Important note: When your skill runs on a robot without Microsoft Azure credentials the above operation will not be able to change the recognizer to Microsoft Azure. In this case it will return false.

val setToAzure = furhat.setRecognizer(ASRProvider.AZURE)
if(!setToAzure){
    furhat.say("I was unable to change my recognizer to Azure.")
}  

Differences between Google and Azure

Feature Google Microsoft
Credentials provided by default Yes No
Logging Yes No
Available in China No Yes
Multiple language recognition Yes Yes, but not in real-time and maximum 2
Longest phrase 60 seconds 20 seconds
Multiple recognition hypotheses Yes Yes
Pricing $0.006 / 15 seconds* $1 per audio hour ($0.0028 / second)
Languages ~120 ~37

* When listening, Google charges you for a minimum of 15 seconds of audio. This is per listening call. I.e. If your robot listens for 7 seconds, then for 10 seconds, and then for 17 seconds, you would be charged 15 + 15 + 17 = 47 seconds.

Microsoft Azure (Beta)

Microsoft Azure is available from Azure Portal. Your robot does not come with credentials for Microsoft Azure, and you will need to create your own trial or paid account to use the service.

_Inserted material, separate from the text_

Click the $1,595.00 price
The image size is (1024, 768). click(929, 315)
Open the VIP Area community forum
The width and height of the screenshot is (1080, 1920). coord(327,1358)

Your credentials will work wherever your robot is physically located, but you may notice a change in latency as your robot travels the world using the same credentials.

There are a few differences with using Microsoft Azure as your robot's speech recognizer:

  • Text will come with punctuation. This will not affect NLU, as we standardize all text before it goes through our NLU engine.

  • Listening to multiple langauges will cause significant delays in the dialog, as it must wait 4-10 seconds for Microsoft's reply when this feature is on. We strongly suggest using this feature sparingly, and only in interactions where your robot can afford to wait this long before getting a result back.

  • Azure limits calls made with the same credentials to : 25 calls per 5 seconds. If your robot exceeds this limit, your attempts to listen will be cancelled with the message "Too many Requests". We recommend having separate credentials for each robot you use.

  • We do not support audio logging with Microsoft Azure. The dialog logging features of Furhat are disabled when using Microsoft Azure.

  • With Microsoft Azure, the robot will at most listen to 20 seconds of speech. This is not including any silence while the robot is waiting for a person to speak, i.e. the initial silence timeout parameter.

How do I get Microsoft Azure Credentials?

If you don't already have a Microsoft Azure account, you must create one.

Once you have an account, log in to Azure Portal. Create a new Speech resource. Note: there is a resource called Speech to text, this is an unrelated third-party product that your robot is unable to use. Once created, find the key for the service you created. Give this key, and the region your service is located in, to your robot.

We recommend using this latency tool to help you determine which region you should get a speech service for. Note that the Speech service is not available in all regions listed in the tool.